Once that we have defined our enrichment stream we inject messages

Phase 0: Input messages

We are going to suppose next (K,{V}) messages:

topic: metrics

(   b64042f926eb,
    {
        "type": "cpu",
        "value": 90
    }
)

topic: alarms

(
    b64042f926eb,
    {
        "timestamp": 1487869303,
        "type": "alarm",
        "level": "several"
    }
)  

As you can see we have two key-value messages with key b64042f926eb. On this example we read from both kafka topics metrics and alarms, join the streams with same key and then publish them on output kafka topic. In order to do this we have selected necessary fields and enricher joins them using a joiner function that is called joinerStream.

Phase 1: Output message

{
  "timestamp": 1487869303,
  "name": "cpu",
  "value": 90,
  "level": "several"
}

Finally the result will be send to Kafka again into a topic that is called output.

Execution

On the first time we need to have a running Kafka cluster and the decompressed enricher distribution.

Config file

We need to modify the config file that is inside the folder config/sample_config.json, we can change it or destroy it and create a new one with this content.

{
  "application.id": "my-first-enricher-app",
  "bootstrap.servers": "localhost:9092",
  "num.stream.threads": 1,
  "bootstrapper.classname": "io.wizzie.bootstrapper.bootstrappers.impl.FileBootstrapper",
  "file.bootstrapper.path": "/etc/enricher/my-enrichment-tutorial.json",
  "metric.enable": true,
  "metric.listeners": ["io.wizzie.metrics.ConsoleMetricListener"],
  "metric.interval": 60000
}

On this config file we indicate the application.id that will identify our instances group and the running Zookeeper and some Kafka Broker. On the example we are going to use the FileBootstrapper so we read the config using a local file. We also need to set the property file.bootstrapper.path to the path where we have the enrichment config file.

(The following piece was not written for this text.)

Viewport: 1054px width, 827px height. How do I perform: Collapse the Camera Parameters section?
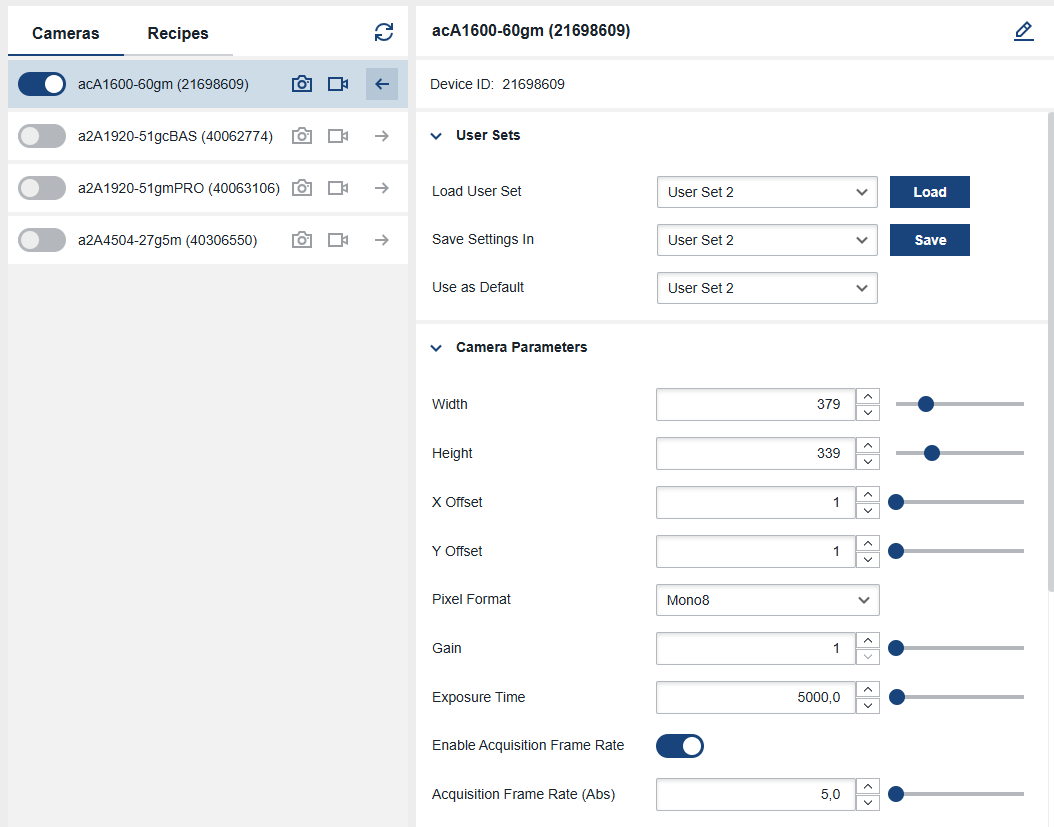click(436, 348)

Now we can start the enricher service to do that we can uses the init script that is inside the folder bin:

enricher/bin/enricher-start.sh enricher/config/sample_config.json

When the enricher is running you can check it on the log file that is on directory /var/log/ks-enricher/enricher.log by default. If it started correctly you can see something like this:

2017-03-02 10:06:25         Builder [INFO] Execution plan:
2017-03-02 10:06:25         Builder [INFO] -------- TOPOLOGY BUILD START --------
2017-03-02 10:06:26     AdminUtils$ [INFO] Topic creation {"version":1,"partitions":{"2":[0],"1":[0],"3":[0],"0":[0]}}
2017-03-02 10:06:26   StreamBuilder [WARN] Join beetween stream isn't supported yet! The join is changed to use stream-table join
2017-03-02 10:06:26     AdminUtils$ [INFO] Topic creation {"version":1,"partitions":{"2":[0],"1":[0],"3":[0],"0":[0]}}
2017-03-02 10:06:26     AdminUtils$ [INFO] Topic creation {"version":1,"partitions":{"2":[0],"1":[0],"3":[0],"0":[0]}}
2017-03-02 10:06:26         Builder [INFO] --------  TOPOLOGY BUILD END  --------

The “Topic creation” messages indicates that one or more Kafka topics does not exist and has been created.

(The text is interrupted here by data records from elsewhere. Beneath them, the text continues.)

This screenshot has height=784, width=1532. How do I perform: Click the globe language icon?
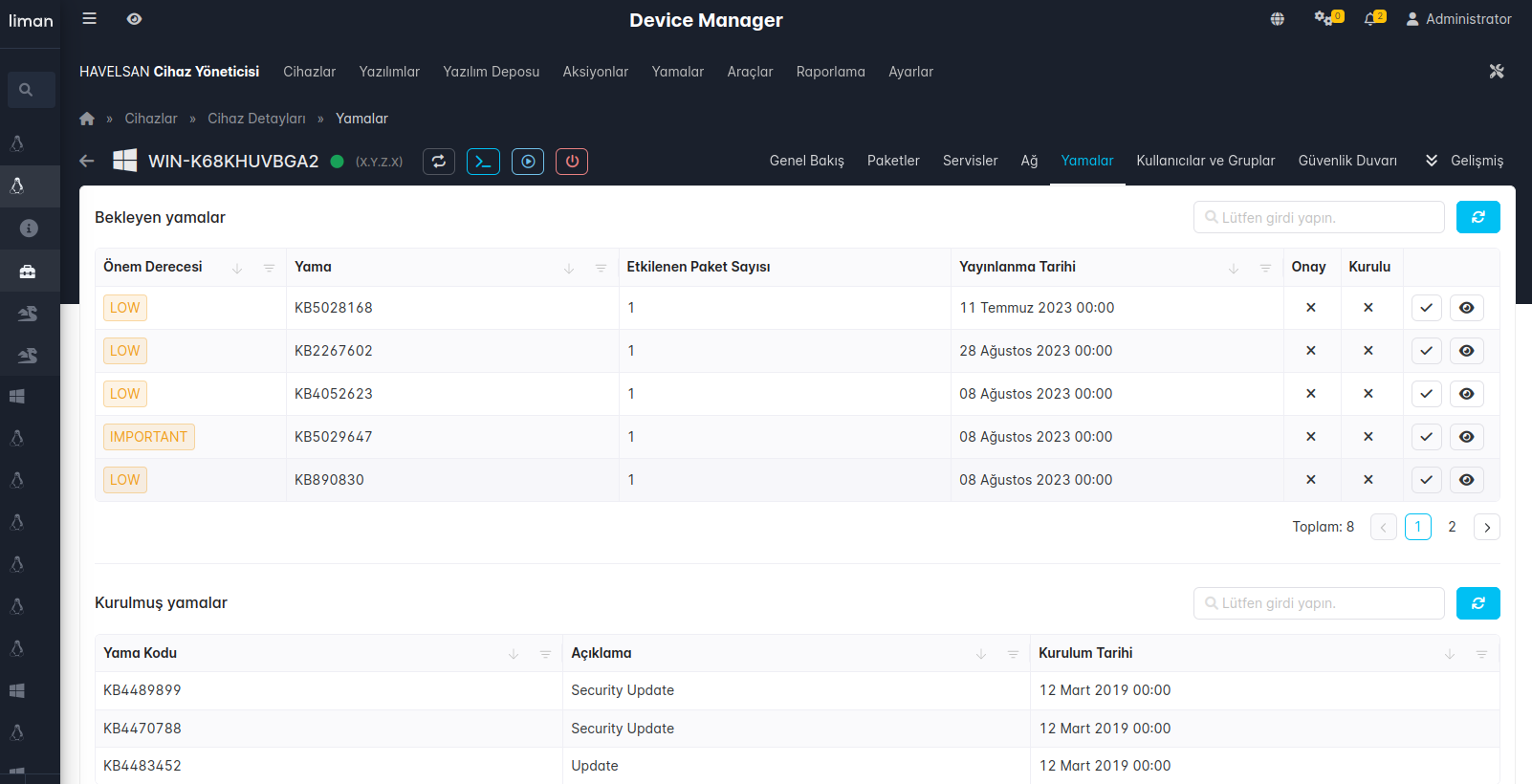pyautogui.click(x=1278, y=19)

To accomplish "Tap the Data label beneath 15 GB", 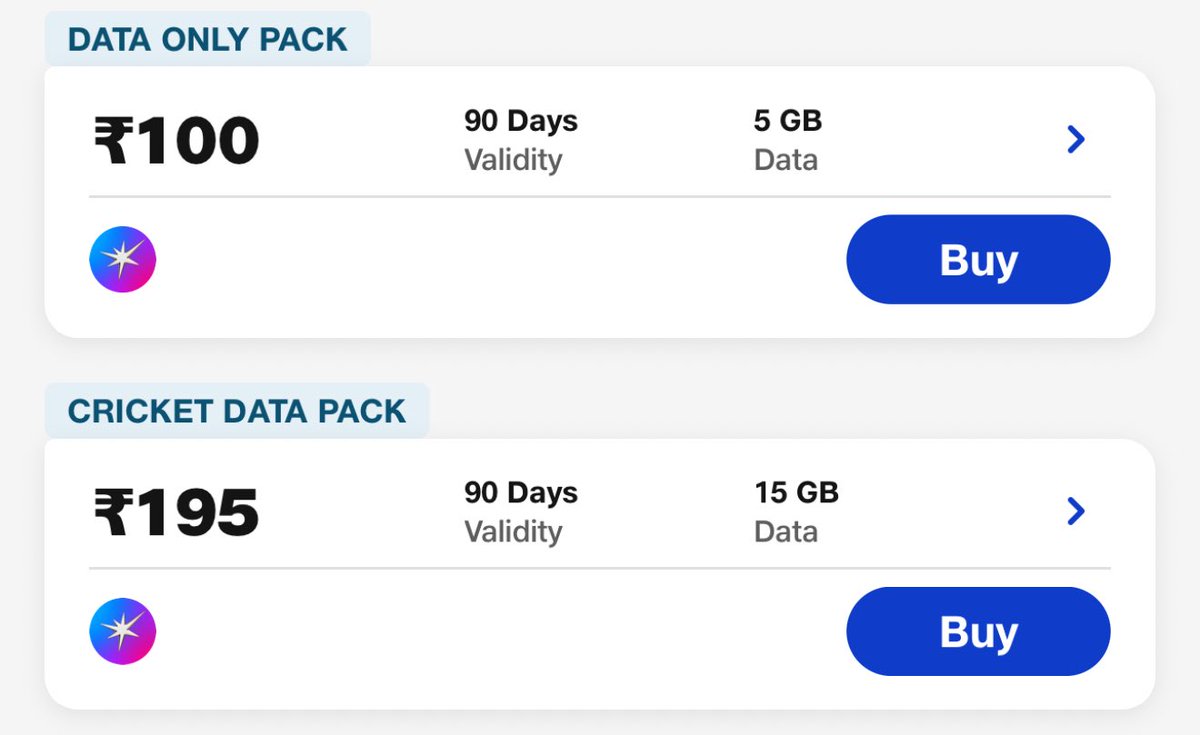I will click(786, 532).
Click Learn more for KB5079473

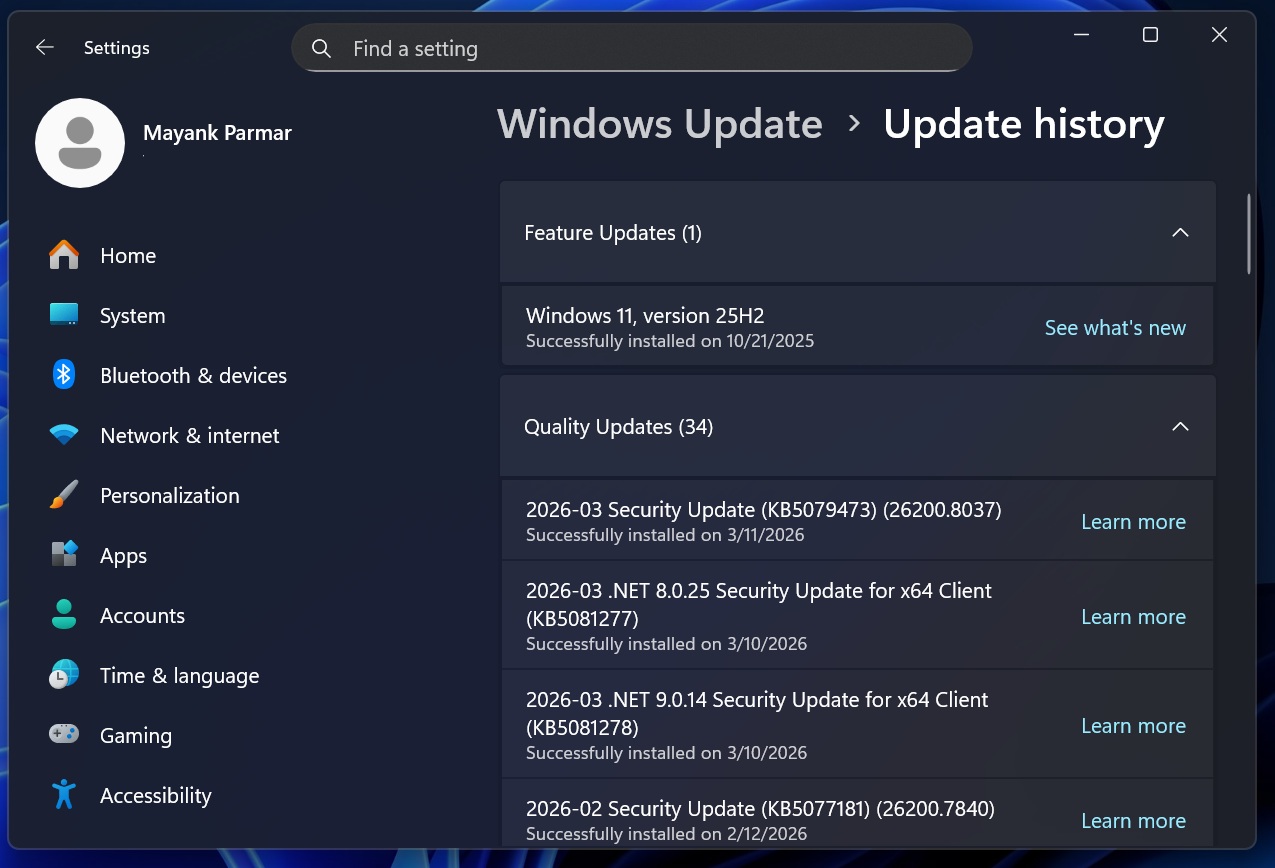pyautogui.click(x=1133, y=521)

Now you can produce some input message first into metrics Kafka topic and then into alarms, but first you could open a Kafka consumer to check the output messages.

Consumer from output

kafka_dist/bin/kafka-console-consumer.sh --bootstrap-server localhost:9092 --property print.key=true --topic output --new-consumer

Producer to metrics

kafka_dist/bin/kafka-console-producer.sh --broker-list localhost:9092 --property parse.key=true --property key.separator=, --topic metrics

You can write next message into console-producer:

b64042f926eb, {"name": "cpu", "value": 90}

Producer to alarms

kafka_dist/bin/kafka-console-producer.sh --broker-list localhost:9092 --property parse.key=true --property key.separator=, --topic alarms

You can write next message into console-producer:

b64042f926eb, {"timestamp": 1487869303, "type": "alarm", "level": "several"}

and you must see the output message on the console-consumer:

b64042f926eb	{"name":"cpu","value":90,"level":"several","timestamp":1487869303}

You have finished the base tutorial, congratulations!